Identify every line in the entries below that contains the string "Select", and copy each of those lines. Matching is case-sensitive.

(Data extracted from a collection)
--- BEGIN ---

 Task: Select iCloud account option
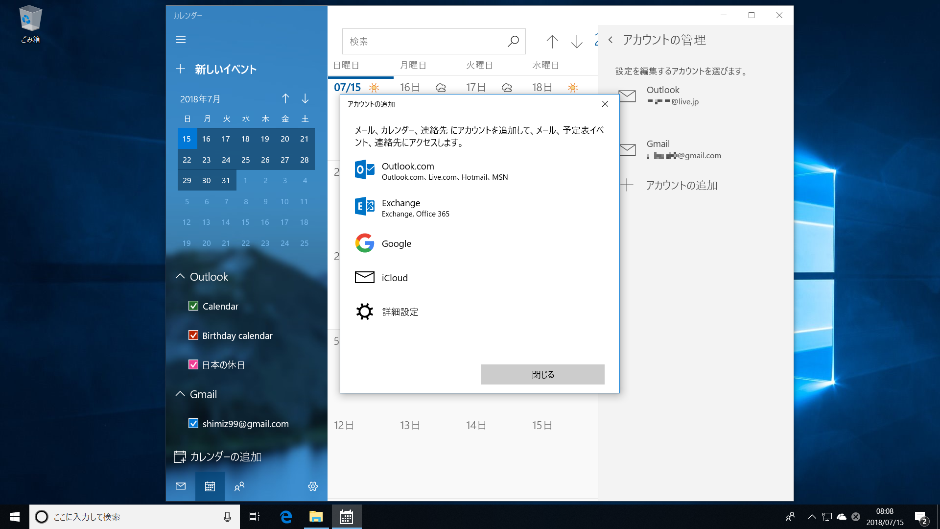point(394,278)
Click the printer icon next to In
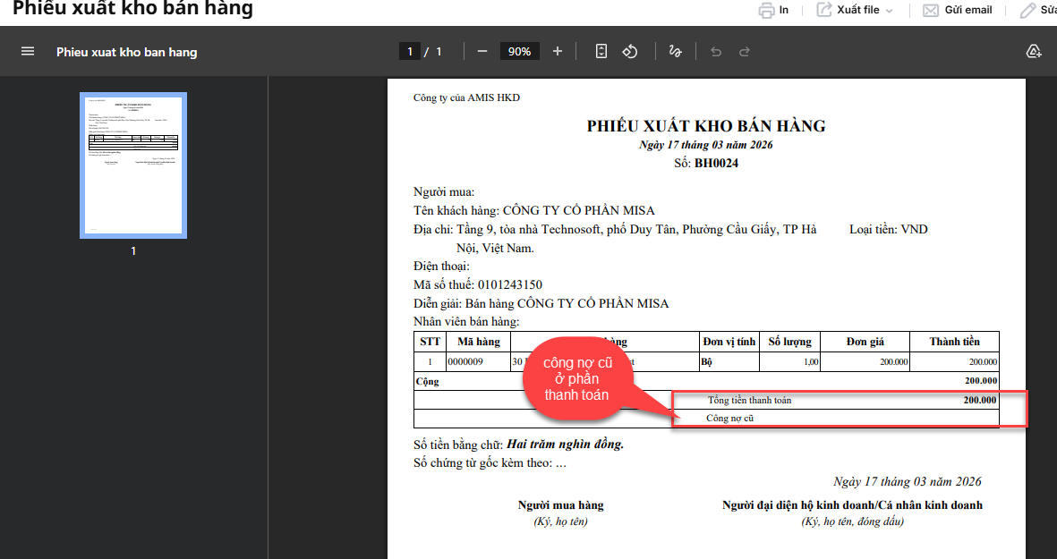 766,11
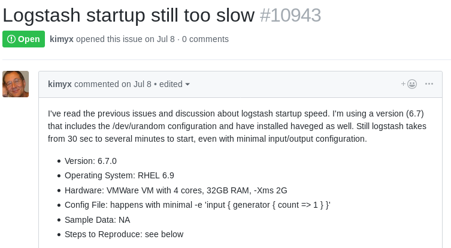Open the three-dot comment options menu
The height and width of the screenshot is (248, 451).
pyautogui.click(x=429, y=84)
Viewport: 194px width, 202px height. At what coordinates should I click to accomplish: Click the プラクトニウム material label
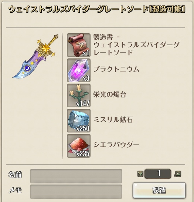click(x=116, y=69)
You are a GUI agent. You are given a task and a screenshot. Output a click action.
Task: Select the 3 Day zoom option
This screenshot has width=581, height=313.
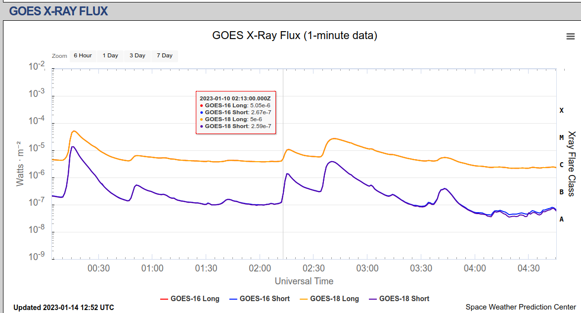[137, 56]
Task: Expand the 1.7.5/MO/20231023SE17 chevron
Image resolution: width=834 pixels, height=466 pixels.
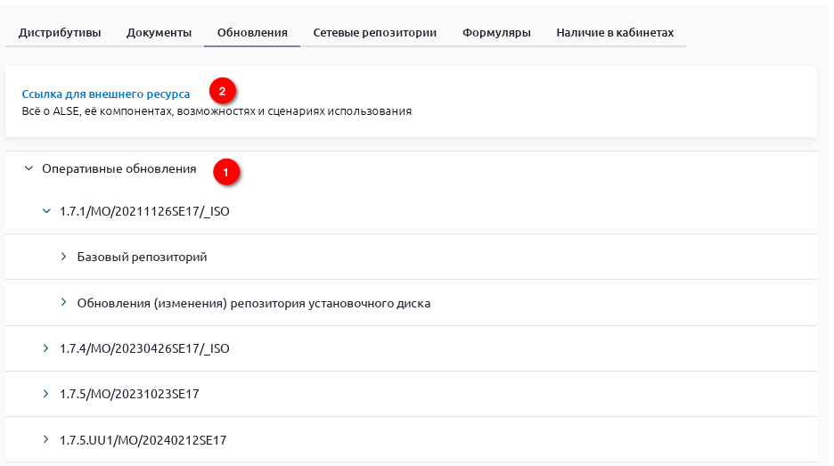Action: [x=46, y=394]
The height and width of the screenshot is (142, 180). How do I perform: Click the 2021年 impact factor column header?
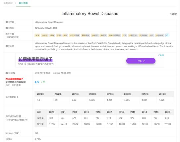[x=75, y=94]
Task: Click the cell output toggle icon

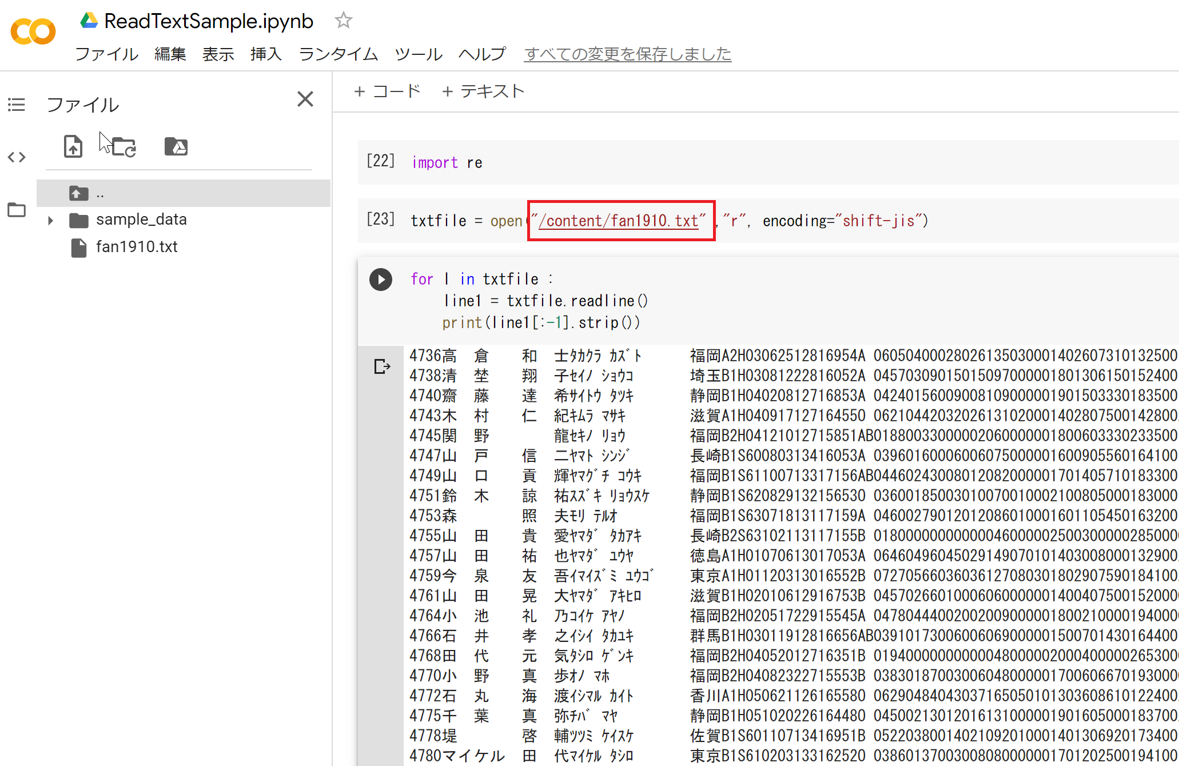Action: pyautogui.click(x=381, y=366)
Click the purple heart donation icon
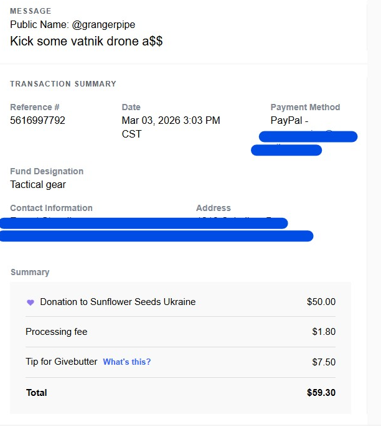This screenshot has height=427, width=381. 30,303
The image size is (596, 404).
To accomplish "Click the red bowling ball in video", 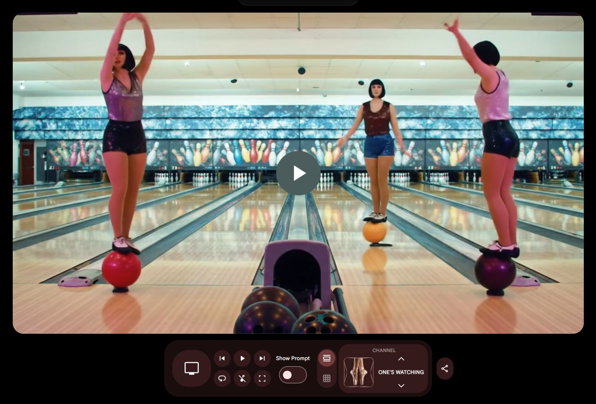I will click(x=122, y=269).
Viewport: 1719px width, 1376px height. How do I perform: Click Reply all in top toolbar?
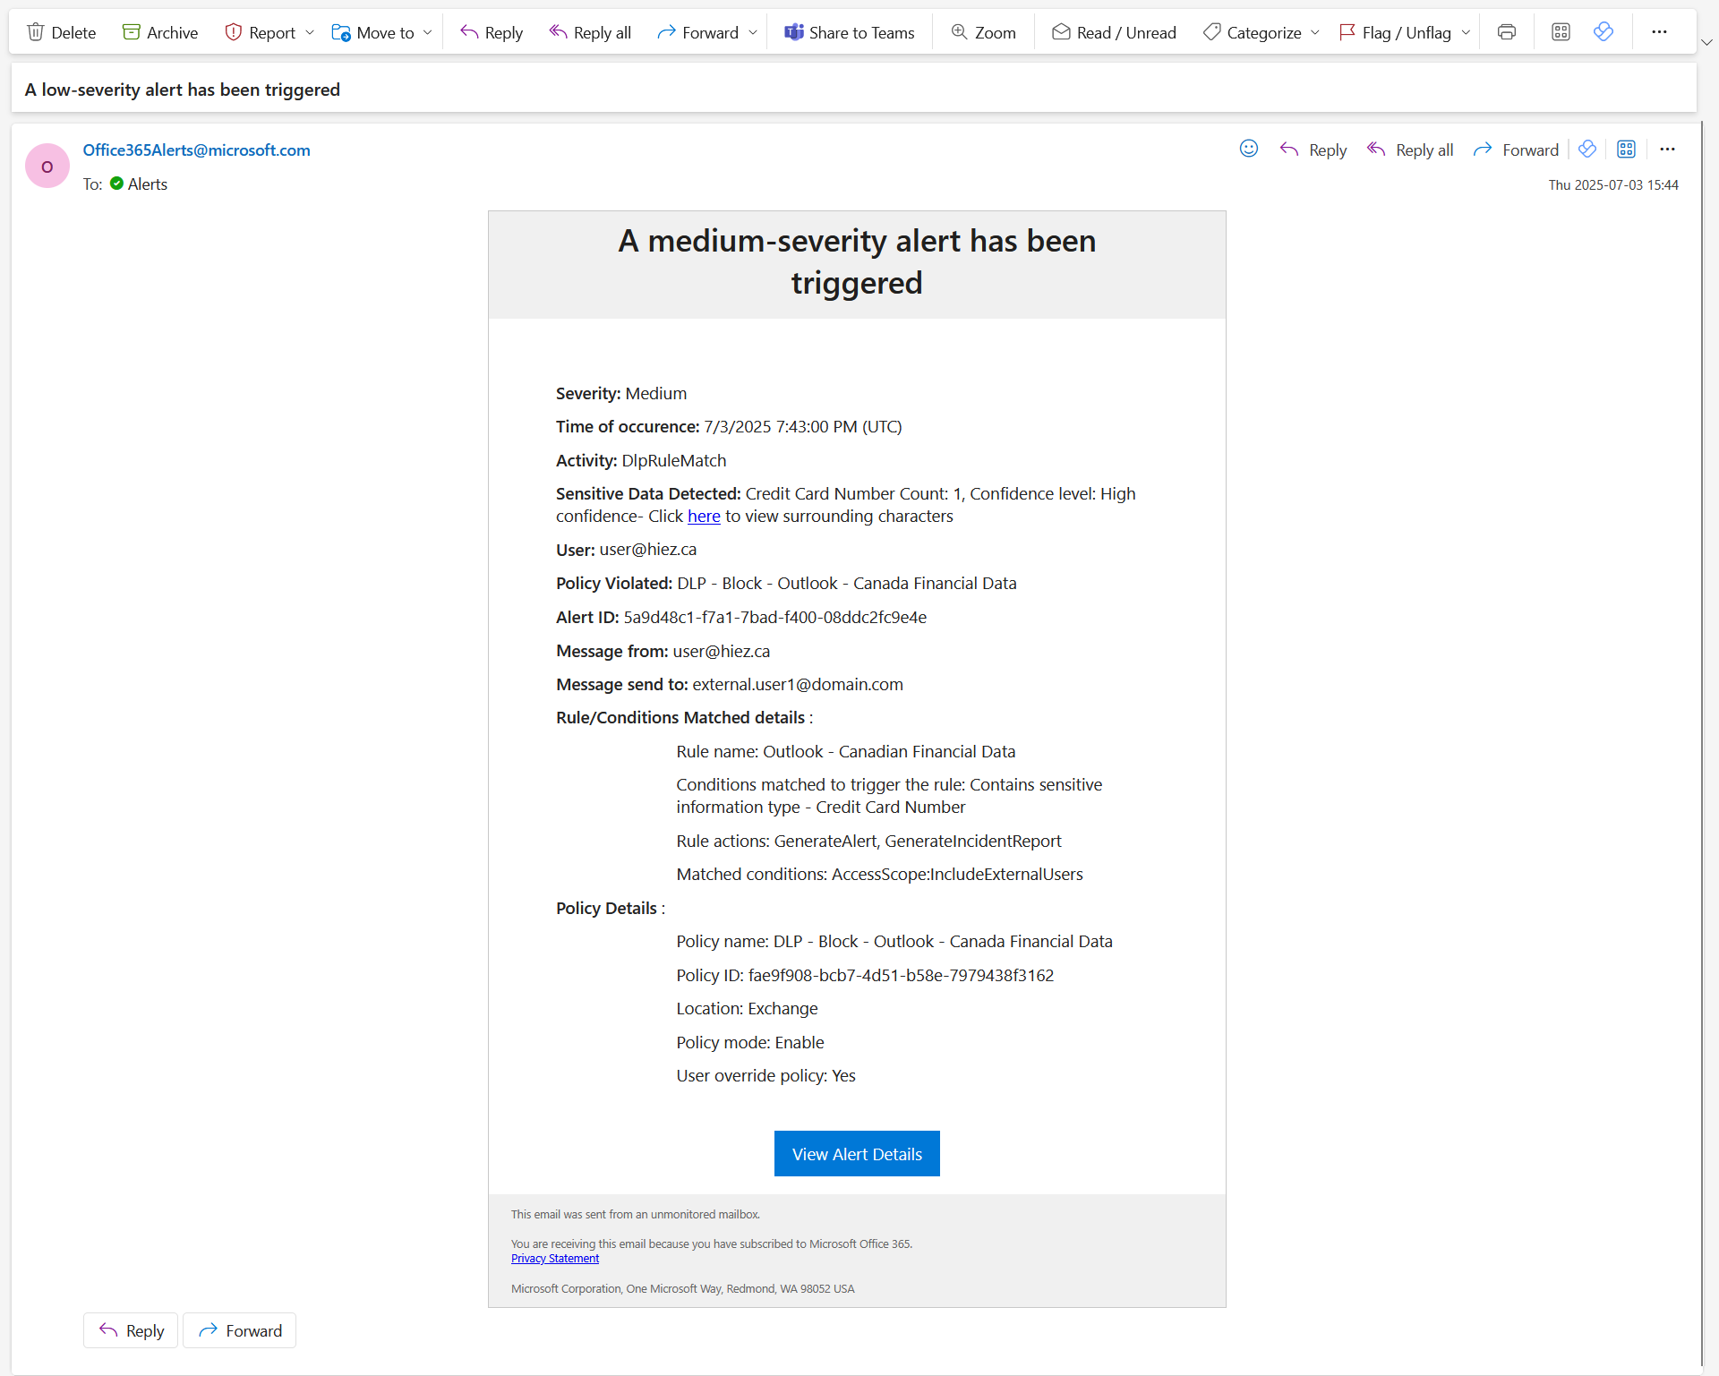click(x=590, y=32)
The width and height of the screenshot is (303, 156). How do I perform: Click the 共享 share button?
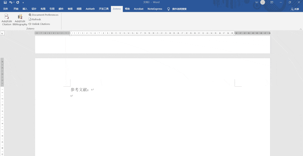pos(295,9)
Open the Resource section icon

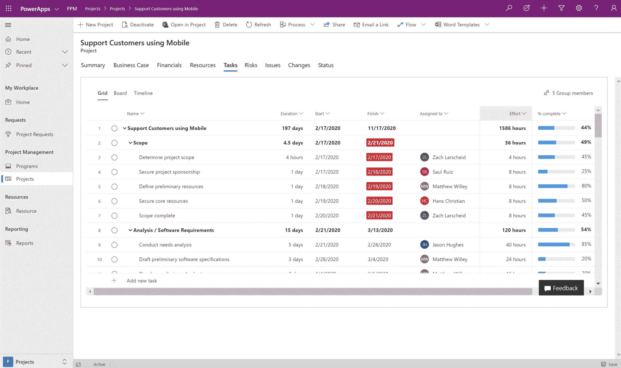[9, 211]
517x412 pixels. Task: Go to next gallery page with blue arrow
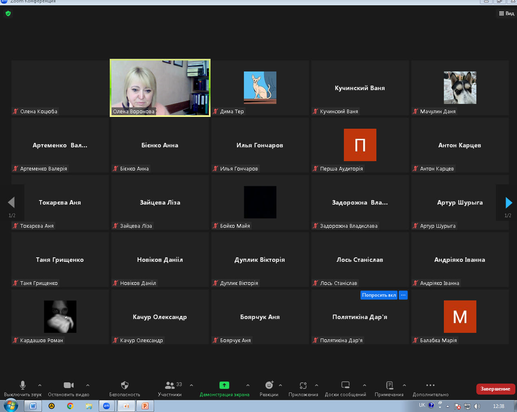tap(508, 203)
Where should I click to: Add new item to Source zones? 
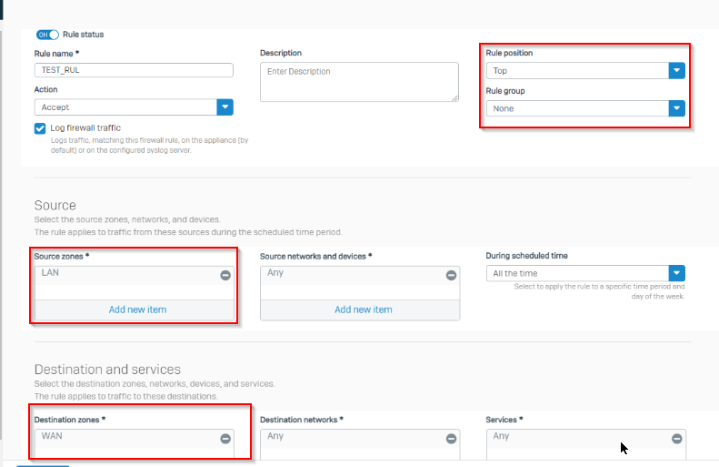137,310
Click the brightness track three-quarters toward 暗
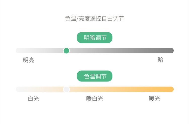This screenshot has height=124, width=189. [134, 51]
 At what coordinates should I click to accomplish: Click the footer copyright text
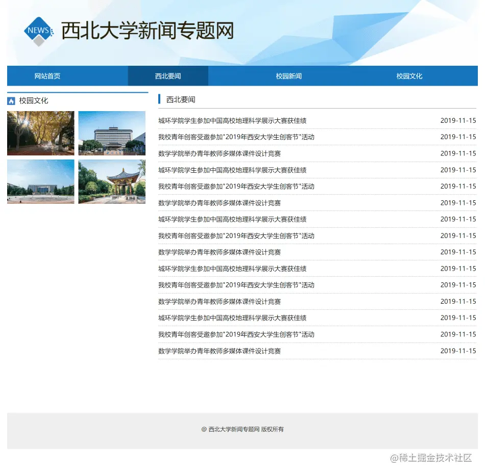(x=243, y=430)
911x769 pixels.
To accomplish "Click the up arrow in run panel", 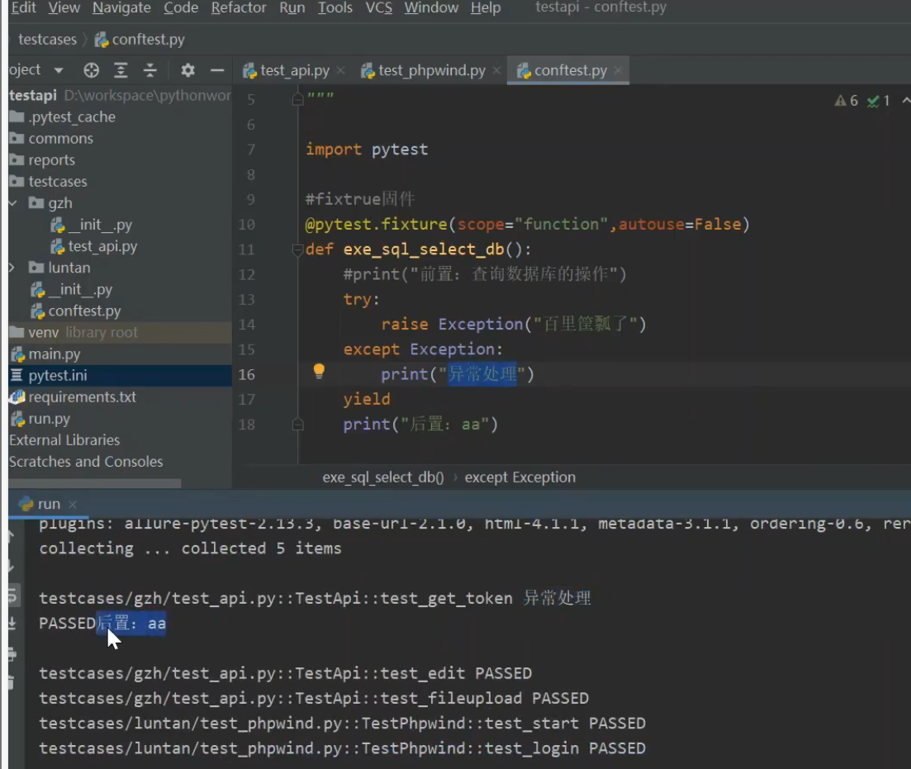I will tap(10, 535).
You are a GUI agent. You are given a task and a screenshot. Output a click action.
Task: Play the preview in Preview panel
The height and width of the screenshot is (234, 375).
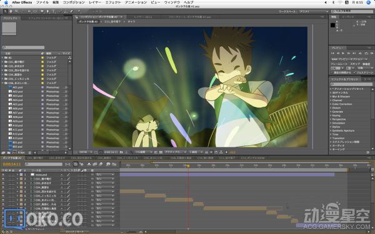coord(343,53)
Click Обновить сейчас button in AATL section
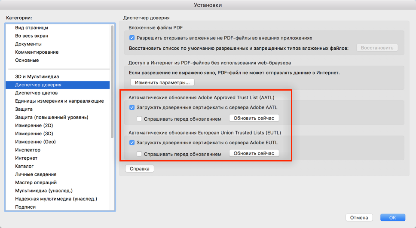 254,118
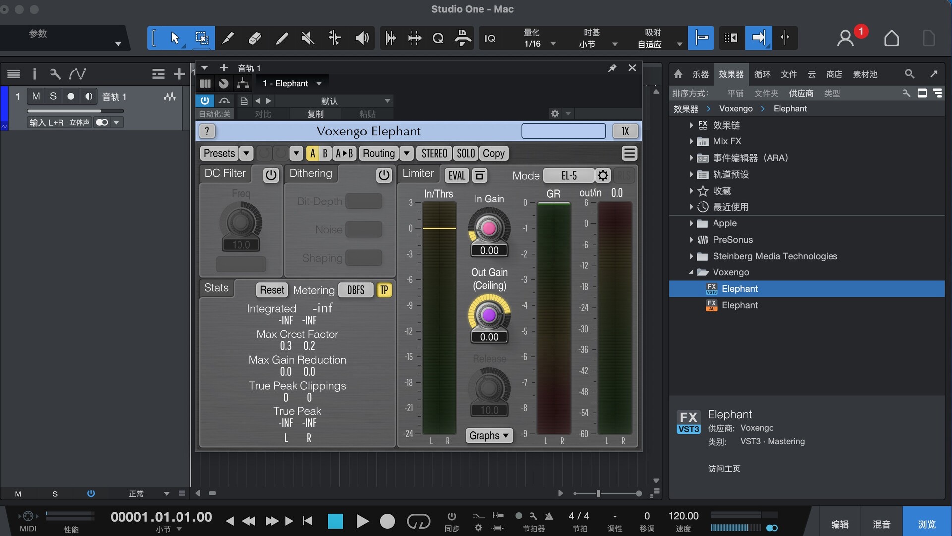Open the Presets dropdown arrow
Viewport: 952px width, 536px height.
pyautogui.click(x=246, y=153)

--- END ---

Finished exercise:
 Task: Select iCloud account option
Task: Select the 3 Day zoom option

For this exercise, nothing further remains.